What you need to do:
Write all of the lines below out again, exactly as they stand.

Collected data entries
* * * * * * *

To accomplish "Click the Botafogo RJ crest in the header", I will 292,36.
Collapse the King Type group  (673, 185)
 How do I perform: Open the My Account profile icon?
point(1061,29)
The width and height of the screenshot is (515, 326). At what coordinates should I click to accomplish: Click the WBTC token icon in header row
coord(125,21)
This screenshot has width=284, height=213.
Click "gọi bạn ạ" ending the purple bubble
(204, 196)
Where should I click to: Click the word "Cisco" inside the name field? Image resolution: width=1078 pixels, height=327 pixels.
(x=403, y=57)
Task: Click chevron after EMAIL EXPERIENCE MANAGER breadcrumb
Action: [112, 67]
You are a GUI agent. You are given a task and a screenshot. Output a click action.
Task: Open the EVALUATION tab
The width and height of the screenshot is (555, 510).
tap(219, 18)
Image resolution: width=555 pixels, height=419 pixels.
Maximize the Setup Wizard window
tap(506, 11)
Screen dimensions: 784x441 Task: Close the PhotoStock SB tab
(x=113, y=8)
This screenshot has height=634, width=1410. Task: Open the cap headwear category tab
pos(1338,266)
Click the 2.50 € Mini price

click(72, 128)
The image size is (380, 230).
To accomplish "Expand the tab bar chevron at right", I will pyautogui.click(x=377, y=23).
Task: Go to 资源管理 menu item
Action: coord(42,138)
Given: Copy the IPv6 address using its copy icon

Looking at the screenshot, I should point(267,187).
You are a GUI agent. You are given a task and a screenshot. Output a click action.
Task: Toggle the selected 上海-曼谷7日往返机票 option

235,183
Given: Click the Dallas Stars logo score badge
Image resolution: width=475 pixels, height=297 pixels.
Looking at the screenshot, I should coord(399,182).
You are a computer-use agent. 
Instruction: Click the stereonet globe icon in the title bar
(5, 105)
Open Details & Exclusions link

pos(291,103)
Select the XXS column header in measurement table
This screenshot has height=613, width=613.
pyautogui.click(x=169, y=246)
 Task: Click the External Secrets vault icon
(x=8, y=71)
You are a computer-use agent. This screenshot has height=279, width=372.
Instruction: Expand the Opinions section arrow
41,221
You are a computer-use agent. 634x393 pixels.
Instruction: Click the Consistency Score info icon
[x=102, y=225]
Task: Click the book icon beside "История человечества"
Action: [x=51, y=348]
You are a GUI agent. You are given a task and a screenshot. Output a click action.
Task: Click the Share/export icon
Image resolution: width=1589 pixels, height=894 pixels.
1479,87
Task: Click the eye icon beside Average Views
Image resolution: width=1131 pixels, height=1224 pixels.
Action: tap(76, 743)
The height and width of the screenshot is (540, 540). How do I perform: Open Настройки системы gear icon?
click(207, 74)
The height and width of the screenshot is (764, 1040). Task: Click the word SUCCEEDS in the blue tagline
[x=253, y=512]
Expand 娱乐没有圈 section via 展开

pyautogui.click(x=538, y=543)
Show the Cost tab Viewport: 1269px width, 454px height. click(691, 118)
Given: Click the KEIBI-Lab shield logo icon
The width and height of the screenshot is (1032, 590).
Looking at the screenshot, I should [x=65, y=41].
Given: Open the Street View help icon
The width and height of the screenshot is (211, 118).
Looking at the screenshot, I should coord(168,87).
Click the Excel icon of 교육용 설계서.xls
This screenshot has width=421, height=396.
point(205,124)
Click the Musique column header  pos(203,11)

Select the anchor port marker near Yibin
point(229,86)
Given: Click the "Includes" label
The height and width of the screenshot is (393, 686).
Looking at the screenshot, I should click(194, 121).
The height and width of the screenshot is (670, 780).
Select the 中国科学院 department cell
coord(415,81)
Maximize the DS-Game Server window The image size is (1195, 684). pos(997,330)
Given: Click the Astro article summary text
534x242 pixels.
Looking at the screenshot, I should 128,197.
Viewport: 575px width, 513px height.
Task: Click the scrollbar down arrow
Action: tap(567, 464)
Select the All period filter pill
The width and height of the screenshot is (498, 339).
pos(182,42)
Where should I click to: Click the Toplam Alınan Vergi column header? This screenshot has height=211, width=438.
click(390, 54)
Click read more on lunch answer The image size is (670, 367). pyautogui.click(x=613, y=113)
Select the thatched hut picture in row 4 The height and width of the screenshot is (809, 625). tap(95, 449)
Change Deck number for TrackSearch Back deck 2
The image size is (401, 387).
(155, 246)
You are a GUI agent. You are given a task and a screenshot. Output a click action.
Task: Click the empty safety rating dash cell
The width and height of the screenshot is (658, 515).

* * * * * * *

Response to this exercise:
To accomplish "Click the Botafogo RJ crest in the header", I will 292,36.
Collapse the King Type group  (673, 185)
 How do I perform: Open the My Account profile icon?
point(1061,29)
The width and height of the screenshot is (515, 326). At what coordinates should I click to accomplish: Click the WBTC token icon in header row
coord(125,21)
This screenshot has width=284, height=213.
Click "gọi bạn ạ" ending the purple bubble
(204, 196)
Where should I click to: Click the word "Cisco" inside the name field? Image resolution: width=1078 pixels, height=327 pixels.
(x=403, y=57)
Task: Click chevron after EMAIL EXPERIENCE MANAGER breadcrumb
Action: [112, 67]
You are a GUI agent. You are given a task and a screenshot. Output a click action.
Task: Open the EVALUATION tab
The width and height of the screenshot is (555, 510).
tap(219, 18)
Image resolution: width=555 pixels, height=419 pixels.
Maximize the Setup Wizard window
tap(506, 11)
Screen dimensions: 784x441 Task: Close the PhotoStock SB tab
(x=113, y=8)
This screenshot has height=634, width=1410. Task: Open the cap headwear category tab
pos(1338,266)
Click the 2.50 € Mini price

click(72, 128)
The image size is (380, 230).
To accomplish "Expand the tab bar chevron at right", I will pyautogui.click(x=377, y=23).
Task: Go to 资源管理 menu item
Action: coord(42,138)
Given: Copy the IPv6 address using its copy icon

Looking at the screenshot, I should point(267,187).
You are a GUI agent. You are given a task and a screenshot. Output a click action.
Task: Toggle the selected 上海-曼谷7日往返机票 option

235,183
Given: Click the Dallas Stars logo score badge
Image resolution: width=475 pixels, height=297 pixels.
Looking at the screenshot, I should coord(399,182).
You are a computer-use agent. 
Instruction: Click the stereonet globe icon in the title bar
(5, 105)
Open Details & Exclusions link

pos(291,103)
Select the XXS column header in measurement table
This screenshot has height=613, width=613.
pyautogui.click(x=169, y=246)
 Task: Click the External Secrets vault icon
(x=8, y=71)
You are a computer-use agent. This screenshot has height=279, width=372.
Instruction: Expand the Opinions section arrow
41,221
You are a computer-use agent. 634x393 pixels.
Instruction: Click the Consistency Score info icon
[x=102, y=225]
Task: Click the book icon beside "История человечества"
Action: [x=51, y=348]
You are a GUI agent. You are given a task and a screenshot. Output a click action.
Task: Click the Share/export icon
Image resolution: width=1589 pixels, height=894 pixels.
1479,87
Task: Click the eye icon beside Average Views
Image resolution: width=1131 pixels, height=1224 pixels.
Action: tap(76, 743)
The height and width of the screenshot is (540, 540). How do I perform: Open Настройки системы gear icon?
click(207, 74)
The height and width of the screenshot is (764, 1040). Task: Click the word SUCCEEDS in the blue tagline
[x=253, y=512]
Expand 娱乐没有圈 section via 展开

pyautogui.click(x=538, y=543)
Show the Cost tab Viewport: 1269px width, 454px height. click(691, 118)
Given: Click the KEIBI-Lab shield logo icon
The width and height of the screenshot is (1032, 590).
Looking at the screenshot, I should [x=65, y=41].
Given: Open the Street View help icon
The width and height of the screenshot is (211, 118).
Looking at the screenshot, I should coord(168,87).
Click the Excel icon of 교육용 설계서.xls
This screenshot has width=421, height=396.
point(205,124)
Click the Musique column header  pos(203,11)

Select the anchor port marker near Yibin
point(229,86)
Given: Click the "Includes" label
The height and width of the screenshot is (393, 686).
Looking at the screenshot, I should click(194, 121).
The height and width of the screenshot is (670, 780).
Select the 中国科学院 department cell
coord(415,81)
Maximize the DS-Game Server window The image size is (1195, 684). pos(997,330)
Given: Click the Astro article summary text
534x242 pixels.
Looking at the screenshot, I should 128,197.
Viewport: 575px width, 513px height.
Task: Click the scrollbar down arrow
Action: tap(567, 464)
Select the All period filter pill
The width and height of the screenshot is (498, 339).
pos(182,42)
Where should I click to: Click the Toplam Alınan Vergi column header? This screenshot has height=211, width=438.
click(390, 54)
Click read more on lunch answer The image size is (670, 367). pyautogui.click(x=613, y=113)
Select the thatched hut picture in row 4 The height and width of the screenshot is (809, 625). tap(95, 449)
Change Deck number for TrackSearch Back deck 2
The image size is (401, 387).
(155, 246)
You are a GUI agent. You are given a task and a screenshot. Output a click action.
Task: Click the empty safety rating dash cell
The width and height of the screenshot is (658, 515).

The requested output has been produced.